» **THE PROBLEM**: Only the lines from the one that contains "This screenshot has height=218, width=262." through the end of the entries, both included, should be transcribed, exactly and without pictures.

» **DATASET ENTRIES**:
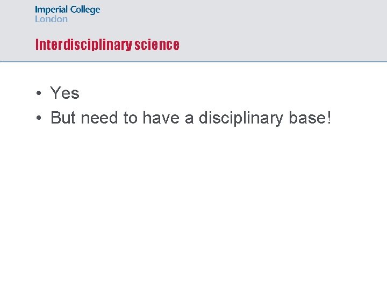Click the bullet dot before "But"
387x290 pixels.
pos(39,119)
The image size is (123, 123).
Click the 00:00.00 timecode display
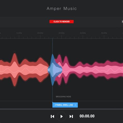click(87, 116)
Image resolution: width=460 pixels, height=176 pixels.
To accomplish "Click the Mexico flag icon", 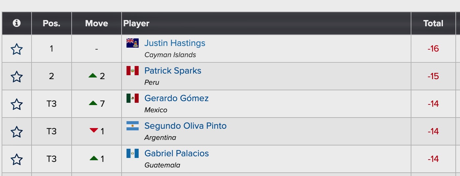I will tap(132, 98).
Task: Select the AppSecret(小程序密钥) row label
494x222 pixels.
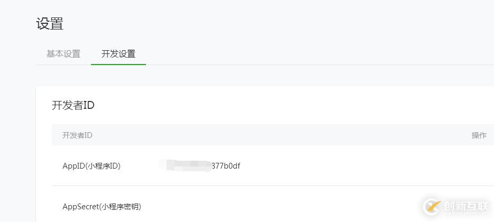Action: pos(102,207)
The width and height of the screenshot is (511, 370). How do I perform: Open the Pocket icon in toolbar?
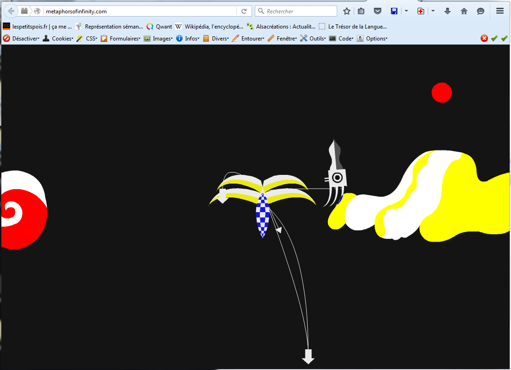point(377,11)

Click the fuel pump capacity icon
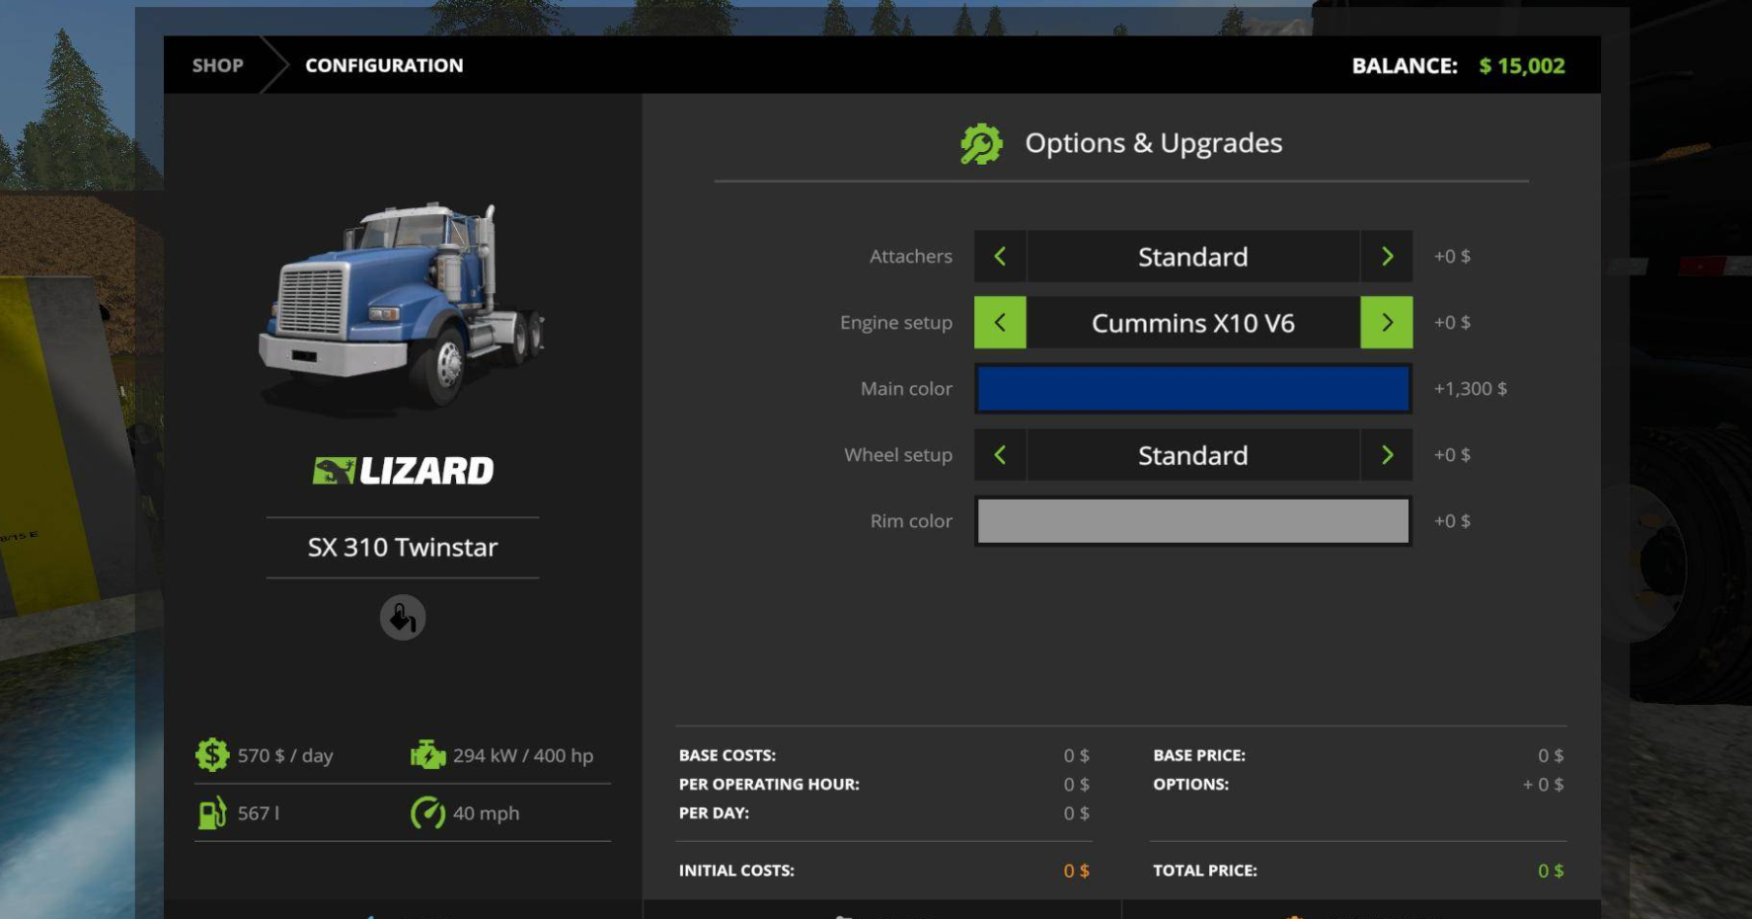pos(212,813)
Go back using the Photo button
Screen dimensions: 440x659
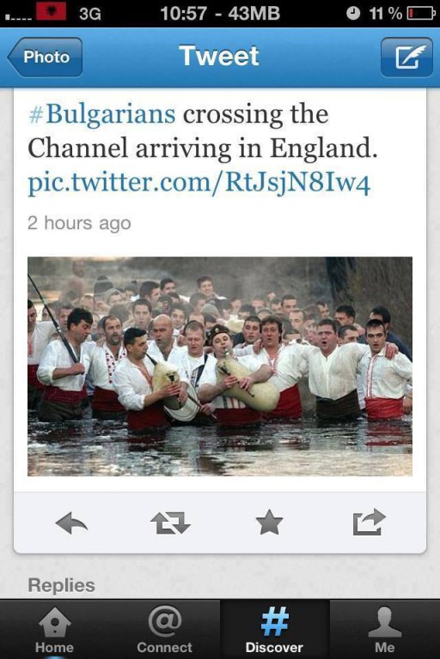click(x=45, y=57)
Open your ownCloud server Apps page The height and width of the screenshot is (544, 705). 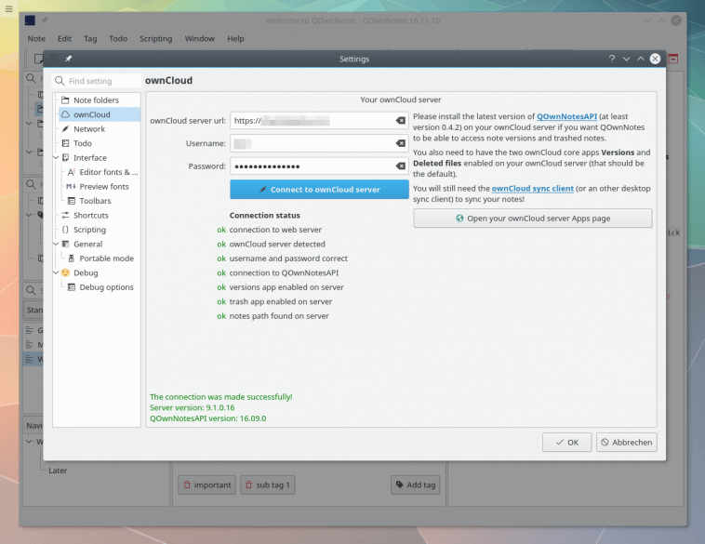[532, 219]
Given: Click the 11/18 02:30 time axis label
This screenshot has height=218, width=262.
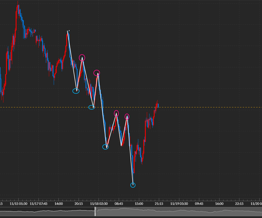Looking at the screenshot, I should pyautogui.click(x=99, y=204).
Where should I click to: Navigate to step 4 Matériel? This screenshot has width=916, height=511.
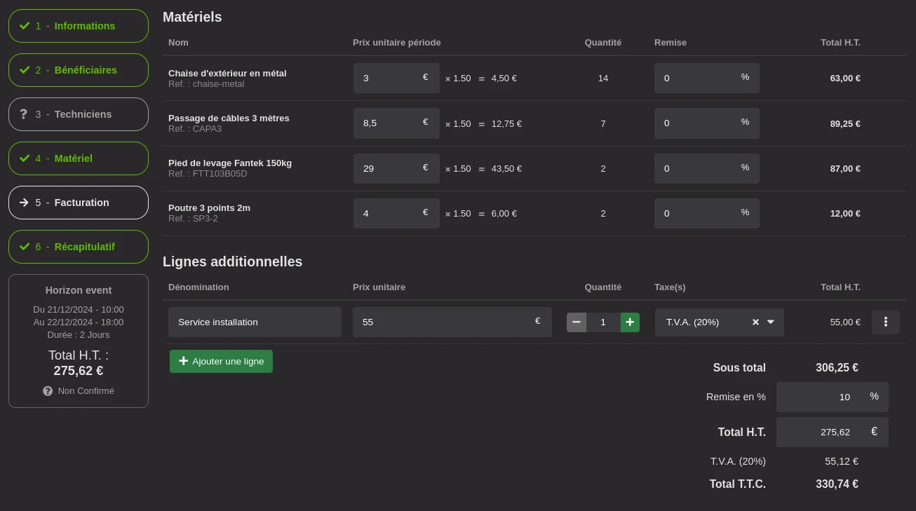tap(79, 158)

» **ANSWER BOX**:
This screenshot has height=218, width=262.
Looking at the screenshot, I should pyautogui.click(x=99, y=204).
Where should I click to: Navigate to step 4 Matériel? This screenshot has width=916, height=511.
tap(79, 158)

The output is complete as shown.